OWASP Top Ten for 2010 Released
The OWASP Top Ten Project has released a final version of the Top Ten for 2010.
In this new version, the focus has shifted to become more risk oriented. There is less emphasis on "vulnerabilities" and a greater focus on identifying meaningful risk. Risk is identified by utilizing a methodology that explicitly calls out threat agents, attack vectors, weakness prevalence, technical impact and business impact.
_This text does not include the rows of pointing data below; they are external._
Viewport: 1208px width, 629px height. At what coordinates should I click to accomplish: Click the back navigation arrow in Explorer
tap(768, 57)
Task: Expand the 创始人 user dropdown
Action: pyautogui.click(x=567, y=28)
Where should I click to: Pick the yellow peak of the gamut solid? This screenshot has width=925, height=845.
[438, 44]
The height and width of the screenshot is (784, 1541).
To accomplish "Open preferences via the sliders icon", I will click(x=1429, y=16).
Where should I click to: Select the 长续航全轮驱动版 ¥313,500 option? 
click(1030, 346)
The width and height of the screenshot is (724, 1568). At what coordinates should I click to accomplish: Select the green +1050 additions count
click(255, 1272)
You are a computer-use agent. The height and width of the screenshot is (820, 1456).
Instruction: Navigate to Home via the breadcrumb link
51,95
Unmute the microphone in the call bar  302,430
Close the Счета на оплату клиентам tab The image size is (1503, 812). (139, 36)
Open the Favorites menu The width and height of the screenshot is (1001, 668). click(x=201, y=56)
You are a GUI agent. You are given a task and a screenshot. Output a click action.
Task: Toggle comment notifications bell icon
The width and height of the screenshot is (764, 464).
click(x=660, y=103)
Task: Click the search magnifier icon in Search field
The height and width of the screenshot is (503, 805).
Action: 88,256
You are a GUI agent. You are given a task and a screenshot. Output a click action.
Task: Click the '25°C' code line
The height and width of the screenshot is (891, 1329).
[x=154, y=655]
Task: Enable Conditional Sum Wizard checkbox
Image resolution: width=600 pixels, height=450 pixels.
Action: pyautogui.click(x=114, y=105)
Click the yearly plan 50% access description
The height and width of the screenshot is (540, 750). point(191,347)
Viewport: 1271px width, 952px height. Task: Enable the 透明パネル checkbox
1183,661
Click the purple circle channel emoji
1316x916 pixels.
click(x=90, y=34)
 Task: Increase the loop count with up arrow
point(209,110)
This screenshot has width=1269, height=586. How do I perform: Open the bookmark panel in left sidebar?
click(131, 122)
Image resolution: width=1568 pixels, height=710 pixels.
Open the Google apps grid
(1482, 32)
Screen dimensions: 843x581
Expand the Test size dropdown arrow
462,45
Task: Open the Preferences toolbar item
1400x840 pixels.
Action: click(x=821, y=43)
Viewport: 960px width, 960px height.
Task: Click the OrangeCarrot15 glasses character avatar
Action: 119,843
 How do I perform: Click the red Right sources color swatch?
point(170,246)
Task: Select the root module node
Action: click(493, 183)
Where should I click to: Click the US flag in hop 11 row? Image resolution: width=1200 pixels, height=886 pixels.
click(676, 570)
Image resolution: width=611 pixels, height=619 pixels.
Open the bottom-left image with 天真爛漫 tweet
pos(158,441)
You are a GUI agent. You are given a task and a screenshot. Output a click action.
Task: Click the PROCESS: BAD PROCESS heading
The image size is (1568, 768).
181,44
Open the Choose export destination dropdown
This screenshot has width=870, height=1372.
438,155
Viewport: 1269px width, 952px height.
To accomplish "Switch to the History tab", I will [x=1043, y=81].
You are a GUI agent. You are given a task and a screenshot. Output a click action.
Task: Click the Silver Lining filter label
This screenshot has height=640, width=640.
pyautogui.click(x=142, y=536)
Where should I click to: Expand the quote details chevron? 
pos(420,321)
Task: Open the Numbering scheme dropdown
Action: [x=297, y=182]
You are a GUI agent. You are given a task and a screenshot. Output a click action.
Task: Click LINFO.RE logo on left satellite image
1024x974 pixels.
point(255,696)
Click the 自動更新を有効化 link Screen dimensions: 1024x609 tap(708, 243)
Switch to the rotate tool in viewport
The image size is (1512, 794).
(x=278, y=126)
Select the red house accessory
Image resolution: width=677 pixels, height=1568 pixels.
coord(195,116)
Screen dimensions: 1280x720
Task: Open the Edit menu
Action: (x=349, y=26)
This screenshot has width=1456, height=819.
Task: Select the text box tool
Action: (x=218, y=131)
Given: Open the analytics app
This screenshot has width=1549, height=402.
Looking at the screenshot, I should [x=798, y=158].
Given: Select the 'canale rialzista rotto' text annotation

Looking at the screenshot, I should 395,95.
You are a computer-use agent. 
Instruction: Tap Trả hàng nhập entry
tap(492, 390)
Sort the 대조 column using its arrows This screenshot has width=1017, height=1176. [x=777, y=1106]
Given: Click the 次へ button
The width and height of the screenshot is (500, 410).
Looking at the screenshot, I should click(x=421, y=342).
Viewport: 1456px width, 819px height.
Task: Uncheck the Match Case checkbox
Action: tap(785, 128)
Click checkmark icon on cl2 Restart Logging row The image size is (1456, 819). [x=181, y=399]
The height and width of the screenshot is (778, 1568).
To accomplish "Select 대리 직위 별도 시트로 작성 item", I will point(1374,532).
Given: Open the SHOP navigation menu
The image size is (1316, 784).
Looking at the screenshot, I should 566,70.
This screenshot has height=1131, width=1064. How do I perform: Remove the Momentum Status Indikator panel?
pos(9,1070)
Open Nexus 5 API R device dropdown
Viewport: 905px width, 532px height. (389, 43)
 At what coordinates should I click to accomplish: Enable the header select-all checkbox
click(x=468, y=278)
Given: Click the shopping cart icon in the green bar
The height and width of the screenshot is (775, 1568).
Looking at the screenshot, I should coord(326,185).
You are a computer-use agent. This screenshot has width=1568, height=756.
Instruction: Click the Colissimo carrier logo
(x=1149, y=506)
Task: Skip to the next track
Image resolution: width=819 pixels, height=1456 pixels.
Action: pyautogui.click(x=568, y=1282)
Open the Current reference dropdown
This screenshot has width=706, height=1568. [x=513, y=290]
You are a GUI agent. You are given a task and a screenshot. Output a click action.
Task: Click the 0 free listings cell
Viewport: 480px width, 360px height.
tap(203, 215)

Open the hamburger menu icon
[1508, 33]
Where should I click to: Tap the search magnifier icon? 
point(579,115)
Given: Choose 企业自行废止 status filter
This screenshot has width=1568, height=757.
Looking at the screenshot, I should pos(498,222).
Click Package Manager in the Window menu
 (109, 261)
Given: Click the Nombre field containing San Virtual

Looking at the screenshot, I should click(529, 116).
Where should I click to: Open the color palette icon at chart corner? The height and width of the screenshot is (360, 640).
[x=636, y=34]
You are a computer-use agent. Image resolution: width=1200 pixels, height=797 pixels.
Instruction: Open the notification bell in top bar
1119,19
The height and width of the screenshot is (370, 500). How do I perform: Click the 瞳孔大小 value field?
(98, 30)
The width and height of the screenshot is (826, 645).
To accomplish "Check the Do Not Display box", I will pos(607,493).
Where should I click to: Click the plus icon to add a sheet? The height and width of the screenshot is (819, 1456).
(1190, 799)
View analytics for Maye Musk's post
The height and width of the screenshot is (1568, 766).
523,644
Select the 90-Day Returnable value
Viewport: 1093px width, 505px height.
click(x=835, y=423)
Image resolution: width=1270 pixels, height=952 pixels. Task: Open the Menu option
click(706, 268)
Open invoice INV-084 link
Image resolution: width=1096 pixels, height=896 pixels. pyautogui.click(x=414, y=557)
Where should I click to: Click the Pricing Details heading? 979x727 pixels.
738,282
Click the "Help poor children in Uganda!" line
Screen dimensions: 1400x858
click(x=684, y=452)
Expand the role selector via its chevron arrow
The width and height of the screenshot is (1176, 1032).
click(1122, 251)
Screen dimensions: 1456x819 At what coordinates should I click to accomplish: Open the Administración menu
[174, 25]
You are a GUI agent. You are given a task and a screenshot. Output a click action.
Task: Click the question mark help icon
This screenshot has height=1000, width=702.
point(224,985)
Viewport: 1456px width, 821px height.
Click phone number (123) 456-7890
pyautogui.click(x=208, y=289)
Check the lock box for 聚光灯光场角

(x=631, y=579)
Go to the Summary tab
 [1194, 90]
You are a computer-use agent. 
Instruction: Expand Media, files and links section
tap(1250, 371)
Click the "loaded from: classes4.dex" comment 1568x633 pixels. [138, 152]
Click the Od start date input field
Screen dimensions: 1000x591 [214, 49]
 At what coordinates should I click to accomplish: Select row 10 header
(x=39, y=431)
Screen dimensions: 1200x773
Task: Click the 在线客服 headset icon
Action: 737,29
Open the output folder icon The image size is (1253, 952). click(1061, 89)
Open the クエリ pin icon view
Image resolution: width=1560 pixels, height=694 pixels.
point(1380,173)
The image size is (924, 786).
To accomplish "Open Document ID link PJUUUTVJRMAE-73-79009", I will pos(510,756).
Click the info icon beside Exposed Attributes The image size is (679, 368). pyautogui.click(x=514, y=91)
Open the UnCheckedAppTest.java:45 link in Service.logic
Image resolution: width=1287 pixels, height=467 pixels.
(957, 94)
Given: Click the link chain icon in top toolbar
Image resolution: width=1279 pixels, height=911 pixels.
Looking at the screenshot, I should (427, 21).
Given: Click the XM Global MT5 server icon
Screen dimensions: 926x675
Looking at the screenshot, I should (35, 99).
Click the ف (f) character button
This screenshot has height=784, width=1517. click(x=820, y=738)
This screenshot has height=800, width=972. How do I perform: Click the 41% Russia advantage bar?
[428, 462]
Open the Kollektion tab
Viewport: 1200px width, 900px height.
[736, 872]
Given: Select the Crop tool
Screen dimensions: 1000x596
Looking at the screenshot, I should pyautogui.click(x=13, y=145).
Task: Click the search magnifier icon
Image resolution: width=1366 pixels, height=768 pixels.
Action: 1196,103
For 2010, the OWASP Top 10 Web Application Security Risks are:
- A1: Injection
- A2: Cross-Site Scripting (XSS)
- A3: Broken Authentication and Session Management
- A4: Insecure Direct Object References
- A5: Cross-Site Request Forgery (CSRF)
- A6: Security Misconfiguration
- A7: Insecure Cryptographic Storage
- A8: Failure to Restrict URL Access
- A9: Insufficient Transport Layer Protection
- A10: Unvalidated Redirects and Forwards
The final document is available from:
- OWASP_Top_10_-_2010.pdf (Google Code)
- OWASP_Top_10_-_2010.pdf(Google Docs)
- OWASP_Top_10_-_2010.pdf (local mirror)
Personally, I'm glad to see the return of a misconfiguration category (A6: Security Misconfiguration). This is a reprise of the old Insecure Configuration Management from the 2004 version. The failure to provide secure configurations is a more frequent problem than many people like to admit.